_Directions:_
Write out exactly the lines of the entries below, from the first through the line containing "Given: Undo the last gradient change", and nothing beyond them.

(Collected data entries)
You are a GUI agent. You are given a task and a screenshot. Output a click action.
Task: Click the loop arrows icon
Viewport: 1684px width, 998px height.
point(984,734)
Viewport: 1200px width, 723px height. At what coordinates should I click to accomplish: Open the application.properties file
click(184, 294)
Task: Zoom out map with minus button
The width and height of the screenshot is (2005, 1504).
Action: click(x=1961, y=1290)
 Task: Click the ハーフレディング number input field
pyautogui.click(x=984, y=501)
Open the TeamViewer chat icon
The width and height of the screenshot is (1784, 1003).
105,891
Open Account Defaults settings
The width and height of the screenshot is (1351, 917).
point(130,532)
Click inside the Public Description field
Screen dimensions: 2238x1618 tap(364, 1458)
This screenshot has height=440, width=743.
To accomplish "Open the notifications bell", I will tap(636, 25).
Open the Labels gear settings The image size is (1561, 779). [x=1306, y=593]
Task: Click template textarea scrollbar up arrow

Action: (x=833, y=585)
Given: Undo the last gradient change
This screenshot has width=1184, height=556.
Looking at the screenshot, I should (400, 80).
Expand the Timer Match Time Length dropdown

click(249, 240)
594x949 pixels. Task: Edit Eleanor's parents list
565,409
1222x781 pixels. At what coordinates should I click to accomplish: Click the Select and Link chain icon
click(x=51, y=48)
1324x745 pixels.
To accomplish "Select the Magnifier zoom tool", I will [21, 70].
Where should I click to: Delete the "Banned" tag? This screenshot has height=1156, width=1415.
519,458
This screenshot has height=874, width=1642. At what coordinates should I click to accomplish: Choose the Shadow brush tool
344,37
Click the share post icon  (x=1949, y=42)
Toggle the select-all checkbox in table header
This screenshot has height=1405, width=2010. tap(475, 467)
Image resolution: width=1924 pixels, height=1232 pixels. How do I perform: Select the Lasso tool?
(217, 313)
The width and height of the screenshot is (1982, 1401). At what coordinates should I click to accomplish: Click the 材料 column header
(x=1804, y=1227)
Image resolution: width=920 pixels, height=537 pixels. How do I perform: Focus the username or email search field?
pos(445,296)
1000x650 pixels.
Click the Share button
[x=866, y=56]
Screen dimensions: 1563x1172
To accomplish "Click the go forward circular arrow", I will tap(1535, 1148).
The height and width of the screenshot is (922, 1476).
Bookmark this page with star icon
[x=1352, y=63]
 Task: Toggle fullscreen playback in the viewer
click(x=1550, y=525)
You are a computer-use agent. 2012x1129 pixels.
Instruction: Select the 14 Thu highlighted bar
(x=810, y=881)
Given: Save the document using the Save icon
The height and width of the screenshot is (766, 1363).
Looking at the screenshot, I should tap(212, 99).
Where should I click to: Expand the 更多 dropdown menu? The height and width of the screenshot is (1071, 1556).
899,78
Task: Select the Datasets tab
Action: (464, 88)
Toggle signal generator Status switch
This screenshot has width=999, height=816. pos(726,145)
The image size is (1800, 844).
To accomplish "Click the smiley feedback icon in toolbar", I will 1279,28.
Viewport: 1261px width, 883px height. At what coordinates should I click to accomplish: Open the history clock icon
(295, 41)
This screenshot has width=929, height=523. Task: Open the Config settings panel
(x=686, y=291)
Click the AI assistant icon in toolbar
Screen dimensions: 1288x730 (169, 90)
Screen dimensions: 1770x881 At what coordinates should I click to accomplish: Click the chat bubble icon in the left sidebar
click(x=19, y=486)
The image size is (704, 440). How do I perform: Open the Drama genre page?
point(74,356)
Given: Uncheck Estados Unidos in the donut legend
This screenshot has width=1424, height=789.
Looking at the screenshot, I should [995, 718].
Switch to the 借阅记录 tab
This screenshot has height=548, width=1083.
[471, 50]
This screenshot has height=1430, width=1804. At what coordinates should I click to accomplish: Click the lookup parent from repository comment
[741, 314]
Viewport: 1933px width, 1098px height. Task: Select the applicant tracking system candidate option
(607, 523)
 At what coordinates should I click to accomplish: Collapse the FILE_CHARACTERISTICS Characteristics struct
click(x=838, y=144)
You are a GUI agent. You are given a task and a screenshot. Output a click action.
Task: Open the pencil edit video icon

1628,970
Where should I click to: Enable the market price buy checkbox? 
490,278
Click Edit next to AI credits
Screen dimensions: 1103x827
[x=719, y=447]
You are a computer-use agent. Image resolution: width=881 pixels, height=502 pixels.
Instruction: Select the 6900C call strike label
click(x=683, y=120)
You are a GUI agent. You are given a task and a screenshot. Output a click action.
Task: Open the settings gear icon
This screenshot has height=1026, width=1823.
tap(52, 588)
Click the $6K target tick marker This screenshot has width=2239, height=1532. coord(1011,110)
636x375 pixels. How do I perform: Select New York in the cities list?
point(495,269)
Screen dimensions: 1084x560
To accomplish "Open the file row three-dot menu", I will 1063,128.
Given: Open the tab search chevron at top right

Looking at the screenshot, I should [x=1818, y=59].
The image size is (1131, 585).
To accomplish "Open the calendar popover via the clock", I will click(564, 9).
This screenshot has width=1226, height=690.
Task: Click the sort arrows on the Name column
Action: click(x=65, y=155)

_Output of the task:_
You are a GUI agent. You are given a task and a screenshot. Output a click action.
Task: Click the loop arrows icon
Viewport: 1684px width, 998px height.
point(984,734)
Viewport: 1200px width, 723px height. At what coordinates should I click to accomplish: Open the application.properties file
click(184, 294)
Task: Zoom out map with minus button
The width and height of the screenshot is (2005, 1504).
Action: click(x=1961, y=1290)
 Task: Click the ハーフレディング number input field
pyautogui.click(x=984, y=501)
Open the TeamViewer chat icon
The width and height of the screenshot is (1784, 1003).
105,891
Open Account Defaults settings
The width and height of the screenshot is (1351, 917).
point(130,532)
Click inside the Public Description field
Screen dimensions: 2238x1618 tap(364, 1458)
This screenshot has height=440, width=743.
To accomplish "Open the notifications bell", I will tap(636, 25).
Open the Labels gear settings The image size is (1561, 779). [x=1306, y=593]
Task: Click template textarea scrollbar up arrow

Action: (x=833, y=585)
Given: Undo the last gradient change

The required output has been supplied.